Ricky Fitness & Deep in the Heart of Darkness
Texas is a Bogforsaken place and even the Texans, dim and ignorant as they are, know it; the give away? Every structure in Texas is thoroughly air conditioned. It's not like the nigh-miraculous AC in Las Vegas, but quite intentionally Las Vegas bears as little resemblance to reality as possible. But the Texans know that their blighted homeland in an inferno and so they have taken every effort to hide from its heat, all the while still proclaiming "Texas über alles!" Lousy hypocrites.

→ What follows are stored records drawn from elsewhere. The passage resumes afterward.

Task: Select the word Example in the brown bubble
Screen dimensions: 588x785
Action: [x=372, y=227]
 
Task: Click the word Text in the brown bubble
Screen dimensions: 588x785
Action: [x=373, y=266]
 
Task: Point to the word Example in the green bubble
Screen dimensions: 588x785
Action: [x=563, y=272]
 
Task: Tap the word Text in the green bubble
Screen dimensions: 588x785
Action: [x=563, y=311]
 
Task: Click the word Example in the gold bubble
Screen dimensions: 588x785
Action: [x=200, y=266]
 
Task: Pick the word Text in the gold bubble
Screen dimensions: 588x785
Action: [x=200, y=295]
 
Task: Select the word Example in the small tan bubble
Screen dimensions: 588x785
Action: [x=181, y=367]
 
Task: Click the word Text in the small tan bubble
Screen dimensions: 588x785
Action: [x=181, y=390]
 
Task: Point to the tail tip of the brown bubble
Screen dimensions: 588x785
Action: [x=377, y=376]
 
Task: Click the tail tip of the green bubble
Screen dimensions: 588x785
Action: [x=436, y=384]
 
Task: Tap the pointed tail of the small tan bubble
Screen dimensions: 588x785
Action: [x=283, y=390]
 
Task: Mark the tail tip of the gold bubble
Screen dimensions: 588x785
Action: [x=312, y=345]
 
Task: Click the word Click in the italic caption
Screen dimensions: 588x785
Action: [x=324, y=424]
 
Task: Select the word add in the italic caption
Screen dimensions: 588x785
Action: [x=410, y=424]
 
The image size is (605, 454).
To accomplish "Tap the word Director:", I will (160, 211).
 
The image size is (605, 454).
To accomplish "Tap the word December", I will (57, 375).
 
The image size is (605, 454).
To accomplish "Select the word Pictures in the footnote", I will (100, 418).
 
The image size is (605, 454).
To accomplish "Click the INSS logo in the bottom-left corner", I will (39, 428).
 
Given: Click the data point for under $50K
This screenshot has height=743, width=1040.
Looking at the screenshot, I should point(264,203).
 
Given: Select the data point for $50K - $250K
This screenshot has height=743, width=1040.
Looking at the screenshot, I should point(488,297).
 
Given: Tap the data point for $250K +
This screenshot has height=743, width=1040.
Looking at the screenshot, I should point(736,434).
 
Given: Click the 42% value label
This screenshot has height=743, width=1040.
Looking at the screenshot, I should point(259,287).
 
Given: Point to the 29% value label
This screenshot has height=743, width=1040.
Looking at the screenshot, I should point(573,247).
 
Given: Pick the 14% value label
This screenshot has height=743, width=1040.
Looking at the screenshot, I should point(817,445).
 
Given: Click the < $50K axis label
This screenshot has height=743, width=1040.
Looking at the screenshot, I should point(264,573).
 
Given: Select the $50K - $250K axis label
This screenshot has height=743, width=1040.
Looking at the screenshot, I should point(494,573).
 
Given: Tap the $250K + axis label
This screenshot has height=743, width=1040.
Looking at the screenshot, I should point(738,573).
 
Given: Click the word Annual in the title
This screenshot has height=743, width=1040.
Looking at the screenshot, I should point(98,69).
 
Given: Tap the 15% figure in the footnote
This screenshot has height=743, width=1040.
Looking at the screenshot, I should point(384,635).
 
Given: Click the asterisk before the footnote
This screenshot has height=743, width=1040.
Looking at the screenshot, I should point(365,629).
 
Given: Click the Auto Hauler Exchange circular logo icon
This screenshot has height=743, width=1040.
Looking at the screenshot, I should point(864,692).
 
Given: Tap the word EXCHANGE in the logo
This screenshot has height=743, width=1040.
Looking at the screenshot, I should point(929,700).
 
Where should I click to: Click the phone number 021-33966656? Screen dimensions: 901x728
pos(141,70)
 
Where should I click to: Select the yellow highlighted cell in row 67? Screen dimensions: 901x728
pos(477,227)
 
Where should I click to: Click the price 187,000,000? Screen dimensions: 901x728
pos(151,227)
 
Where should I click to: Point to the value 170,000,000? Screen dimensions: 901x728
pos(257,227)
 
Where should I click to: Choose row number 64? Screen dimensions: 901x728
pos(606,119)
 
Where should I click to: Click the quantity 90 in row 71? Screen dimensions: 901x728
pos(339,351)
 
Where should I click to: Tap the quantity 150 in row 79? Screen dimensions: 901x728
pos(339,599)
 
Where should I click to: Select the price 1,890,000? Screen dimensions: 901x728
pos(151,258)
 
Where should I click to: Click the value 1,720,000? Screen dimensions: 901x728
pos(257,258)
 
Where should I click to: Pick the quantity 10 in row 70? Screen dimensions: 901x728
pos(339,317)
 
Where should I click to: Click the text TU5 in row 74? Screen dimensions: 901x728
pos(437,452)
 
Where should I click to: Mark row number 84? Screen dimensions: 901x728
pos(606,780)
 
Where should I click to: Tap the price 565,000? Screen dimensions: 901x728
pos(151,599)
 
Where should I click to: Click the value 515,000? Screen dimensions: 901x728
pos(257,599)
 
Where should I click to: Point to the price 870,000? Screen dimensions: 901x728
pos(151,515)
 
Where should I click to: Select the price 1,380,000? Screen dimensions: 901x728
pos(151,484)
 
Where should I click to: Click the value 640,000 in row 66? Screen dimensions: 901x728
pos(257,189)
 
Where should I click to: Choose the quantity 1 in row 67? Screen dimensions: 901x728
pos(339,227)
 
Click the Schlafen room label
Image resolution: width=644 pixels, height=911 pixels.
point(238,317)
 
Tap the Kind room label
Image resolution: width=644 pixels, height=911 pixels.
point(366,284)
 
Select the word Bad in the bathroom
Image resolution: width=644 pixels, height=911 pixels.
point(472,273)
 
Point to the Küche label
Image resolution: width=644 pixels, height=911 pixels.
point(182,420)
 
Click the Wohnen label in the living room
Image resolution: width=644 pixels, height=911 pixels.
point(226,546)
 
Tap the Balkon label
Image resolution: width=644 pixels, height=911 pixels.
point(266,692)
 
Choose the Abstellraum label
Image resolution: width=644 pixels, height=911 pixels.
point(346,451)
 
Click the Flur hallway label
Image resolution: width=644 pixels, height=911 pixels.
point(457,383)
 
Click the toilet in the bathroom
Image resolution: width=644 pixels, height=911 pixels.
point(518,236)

The one exception to the enthusiastic air conditioning policy is the exercise room in our apartment complex. When the Mountain and I leave at the end of our workout, part of the daily routine is to set the air conditioner's controls to 70˚ Fahrenheit and "Auto," so the AC will kick in only when the temperature rises above 70; we're not dictating that anyone works out in the frigid 60s or anything. We both feel that this is eminently reasonable. Yet some dastardly Texan has been thwarting our efforts. How do I know the saboteur is a Texan? Because the thermostat is set to 78˚ F and the AC is turned off. Only a Texan could be so dense. What's the point of setting the thermostat to a specific temperature, any temperature, if the whole unit is deactivated? Clearly a product of Texan brainpower. The daytime highs here are in the low 90s; the last two days, the exercise room has been at a lovely 82˚ F upon our entrance. By the time we are done sweating and struggling an hour and a half later, the temperature has only fallen to 74˚. We put the Wilson in "sweating like a Wilson," you fiends, we don't need those extra few degrees of encouragement.
But, the Mountain is soon to depart for Ohio and I shall evacuate well before Labor Day; so, soon enough we shall quit this madhouse and be free from Texan stupidity.